Every transfer President Clegg prayed about every single assignment. He learned what he could about the missionaries and the places they were needed. He arranged them the best way he could. He prayed about every single one. He didn't get yeses to his prayers on several assignments. He tried again. He did this for three full days before he felt the confirmation that the missionaries were assigned as God wanted. As time went on he got to where he could get answers for missionary assignments in a couple of hours, most times, but he had to learn. He had to do his homework, and it wasn't easy.


This was a common theme of President Clegg's messages. You have to do your homework. If you don't do your homework, you won't get the best answer. You are even likely to mistake a different answer for the one you were seeking. To illustrate this he told us about selecting the missionary who would give the surprise talk at zone conferences. We all had a topic, but no one knew who would speak. As we came in, President Clegg would pray to ask who should speak. As he looked at each of us he would ask, should this missionary speak? He did this until he got a yes. If he let his mind wander and thought, Elder Cannon is a really good missionary, the Spirit might (on a good day) tell him, YES! But that wasn't the answer to his question. Confusing answers was easy. Getting clear answers was hard.


Getting answers was even harder when multiple people were involved. God respects agency. Answers to prayers will not violate agency. An answer from God will fail if it violates someone's choice. I don't remember the stories that went with this, but he talked more than once about promising things in blessings in this context.
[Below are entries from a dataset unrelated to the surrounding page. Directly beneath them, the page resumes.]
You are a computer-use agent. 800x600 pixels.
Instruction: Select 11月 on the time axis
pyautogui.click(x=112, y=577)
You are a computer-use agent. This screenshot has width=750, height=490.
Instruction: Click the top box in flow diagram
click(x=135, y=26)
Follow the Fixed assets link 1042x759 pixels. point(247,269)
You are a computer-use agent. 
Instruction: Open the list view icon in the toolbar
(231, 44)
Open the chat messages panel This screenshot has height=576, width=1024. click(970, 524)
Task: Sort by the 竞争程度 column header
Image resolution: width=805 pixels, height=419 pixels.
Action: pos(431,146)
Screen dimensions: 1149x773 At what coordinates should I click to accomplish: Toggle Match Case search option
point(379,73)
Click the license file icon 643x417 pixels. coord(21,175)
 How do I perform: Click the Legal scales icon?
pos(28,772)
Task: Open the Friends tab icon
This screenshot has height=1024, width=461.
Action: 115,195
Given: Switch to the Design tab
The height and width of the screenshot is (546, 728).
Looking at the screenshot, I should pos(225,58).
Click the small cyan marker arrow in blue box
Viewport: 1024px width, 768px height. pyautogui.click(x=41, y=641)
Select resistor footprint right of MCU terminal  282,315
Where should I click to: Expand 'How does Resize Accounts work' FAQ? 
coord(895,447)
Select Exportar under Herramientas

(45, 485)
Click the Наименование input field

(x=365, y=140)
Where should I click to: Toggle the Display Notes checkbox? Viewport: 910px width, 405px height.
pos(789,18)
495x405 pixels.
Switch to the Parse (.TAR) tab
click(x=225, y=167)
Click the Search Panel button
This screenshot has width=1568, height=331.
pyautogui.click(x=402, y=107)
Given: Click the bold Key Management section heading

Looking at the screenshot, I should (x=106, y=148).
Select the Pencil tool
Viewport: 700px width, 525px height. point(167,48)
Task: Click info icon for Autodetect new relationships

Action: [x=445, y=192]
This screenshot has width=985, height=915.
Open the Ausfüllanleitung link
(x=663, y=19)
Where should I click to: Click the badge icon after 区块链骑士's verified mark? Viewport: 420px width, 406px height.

Personal revelation trumps instructions from leaders in guiding one's own actions. I'll rename it the Overbearing Relative Rule. When someone comes to you, especially someone who is just passing through your life and not really involved day to day, and presumes to tell you what you should do, you nod, smile, and do what's right. Doing what's right may mean doing what they say, or it might not. One Seventy came and told all the missionaries: You need to stop doing all these different things to try and meet people to teach and just go door to door all the time until you find people. He also said they shouldn't give out so many Books of Mormon. After he left, President Clegg said: Keep doing what you are doing. Tracting isn't effective. We will find money for more Books of Mormon. I've sought and received very specific instructions about the things you should be doing as missionaries, and the Spirit still tells me you should be doing that. Furthermore, the instructions of the Seventy go against the general instructions to missionaries to share the gospel in many ways (most of them more effective than door to door), and to flood the earth with the Book of Mormon. So carry on.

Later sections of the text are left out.